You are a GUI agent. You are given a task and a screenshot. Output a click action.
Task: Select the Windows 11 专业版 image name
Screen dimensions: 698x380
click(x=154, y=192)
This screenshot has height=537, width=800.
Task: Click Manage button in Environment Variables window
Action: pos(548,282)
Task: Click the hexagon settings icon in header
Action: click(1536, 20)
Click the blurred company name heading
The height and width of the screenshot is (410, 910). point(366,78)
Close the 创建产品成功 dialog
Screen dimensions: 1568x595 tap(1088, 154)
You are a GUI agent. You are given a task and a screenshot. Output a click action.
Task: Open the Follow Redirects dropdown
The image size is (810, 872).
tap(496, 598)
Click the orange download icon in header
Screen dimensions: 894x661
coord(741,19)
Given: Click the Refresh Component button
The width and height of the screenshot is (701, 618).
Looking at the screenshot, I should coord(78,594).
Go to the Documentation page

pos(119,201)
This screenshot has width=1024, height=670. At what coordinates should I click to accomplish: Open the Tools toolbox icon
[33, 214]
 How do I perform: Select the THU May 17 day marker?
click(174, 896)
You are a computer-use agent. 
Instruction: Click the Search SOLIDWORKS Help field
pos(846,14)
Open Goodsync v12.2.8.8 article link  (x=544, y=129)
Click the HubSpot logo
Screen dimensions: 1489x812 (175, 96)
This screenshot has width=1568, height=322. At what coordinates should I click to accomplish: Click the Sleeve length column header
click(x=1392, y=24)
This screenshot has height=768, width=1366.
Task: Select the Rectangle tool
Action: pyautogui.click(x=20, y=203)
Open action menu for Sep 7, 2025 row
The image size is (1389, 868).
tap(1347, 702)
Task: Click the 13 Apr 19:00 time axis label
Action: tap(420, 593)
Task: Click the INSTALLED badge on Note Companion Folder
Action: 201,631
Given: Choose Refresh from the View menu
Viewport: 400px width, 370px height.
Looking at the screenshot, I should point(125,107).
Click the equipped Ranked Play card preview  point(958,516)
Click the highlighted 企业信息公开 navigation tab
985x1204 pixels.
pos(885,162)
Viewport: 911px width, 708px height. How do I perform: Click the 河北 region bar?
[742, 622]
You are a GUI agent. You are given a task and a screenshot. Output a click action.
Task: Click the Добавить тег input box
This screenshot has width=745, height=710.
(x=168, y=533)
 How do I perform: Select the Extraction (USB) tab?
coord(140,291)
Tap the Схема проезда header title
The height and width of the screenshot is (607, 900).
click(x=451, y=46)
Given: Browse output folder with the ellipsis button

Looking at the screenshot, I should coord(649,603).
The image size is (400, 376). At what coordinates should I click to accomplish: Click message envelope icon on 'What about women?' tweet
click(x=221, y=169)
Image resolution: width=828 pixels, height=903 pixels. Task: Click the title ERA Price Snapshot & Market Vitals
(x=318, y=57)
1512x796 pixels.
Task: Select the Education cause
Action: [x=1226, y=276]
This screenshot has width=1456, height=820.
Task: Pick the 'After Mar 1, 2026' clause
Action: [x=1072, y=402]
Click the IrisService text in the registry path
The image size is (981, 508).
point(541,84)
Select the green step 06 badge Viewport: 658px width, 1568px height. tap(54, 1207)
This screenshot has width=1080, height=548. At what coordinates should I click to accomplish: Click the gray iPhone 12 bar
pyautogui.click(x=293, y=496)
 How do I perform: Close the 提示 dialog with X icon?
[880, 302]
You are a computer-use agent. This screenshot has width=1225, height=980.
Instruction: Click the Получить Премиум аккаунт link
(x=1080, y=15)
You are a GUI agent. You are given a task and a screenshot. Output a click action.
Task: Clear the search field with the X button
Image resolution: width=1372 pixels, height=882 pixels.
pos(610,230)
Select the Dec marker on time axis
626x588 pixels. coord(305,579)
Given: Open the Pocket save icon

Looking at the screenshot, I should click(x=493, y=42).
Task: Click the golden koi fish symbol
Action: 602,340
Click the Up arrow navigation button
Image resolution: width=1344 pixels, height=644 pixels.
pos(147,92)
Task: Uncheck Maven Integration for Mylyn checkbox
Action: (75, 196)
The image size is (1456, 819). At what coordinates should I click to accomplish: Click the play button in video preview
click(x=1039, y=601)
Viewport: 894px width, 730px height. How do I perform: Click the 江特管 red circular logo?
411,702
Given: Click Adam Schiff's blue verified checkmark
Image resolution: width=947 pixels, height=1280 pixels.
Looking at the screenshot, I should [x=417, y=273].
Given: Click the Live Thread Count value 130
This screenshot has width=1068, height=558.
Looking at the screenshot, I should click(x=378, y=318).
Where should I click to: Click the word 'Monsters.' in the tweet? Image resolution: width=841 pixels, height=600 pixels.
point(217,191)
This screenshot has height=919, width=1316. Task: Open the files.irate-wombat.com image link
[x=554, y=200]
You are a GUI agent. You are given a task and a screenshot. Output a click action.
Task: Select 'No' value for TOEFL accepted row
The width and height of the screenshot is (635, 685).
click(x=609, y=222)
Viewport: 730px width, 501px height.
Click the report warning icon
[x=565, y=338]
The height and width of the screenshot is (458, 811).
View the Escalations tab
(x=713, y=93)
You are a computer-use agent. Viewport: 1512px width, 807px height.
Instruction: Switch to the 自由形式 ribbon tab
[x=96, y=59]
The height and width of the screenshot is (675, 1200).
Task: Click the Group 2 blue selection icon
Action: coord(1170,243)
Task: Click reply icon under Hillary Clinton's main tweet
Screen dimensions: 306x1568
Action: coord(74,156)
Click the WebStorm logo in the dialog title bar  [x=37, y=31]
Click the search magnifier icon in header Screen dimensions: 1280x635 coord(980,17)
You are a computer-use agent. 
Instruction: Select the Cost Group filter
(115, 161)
___
=== Assignment ===
Look through the entries and copy every line in which the string "value" appears.

=== Task output ===
Given: Click the Live Thread Count value 130
Task: Select 'No' value for TOEFL accepted row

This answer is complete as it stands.